----- Data shown -----

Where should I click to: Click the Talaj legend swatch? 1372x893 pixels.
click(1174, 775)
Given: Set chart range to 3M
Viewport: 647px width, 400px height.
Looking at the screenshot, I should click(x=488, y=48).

-----

# Problem requirements:
All of the entries are to be transcribed exactly.

# Answer section:
Where should I click to: Click the Talaj legend swatch? 1372x893 pixels.
click(1174, 775)
Given: Set chart range to 3M
Viewport: 647px width, 400px height.
Looking at the screenshot, I should click(x=488, y=48).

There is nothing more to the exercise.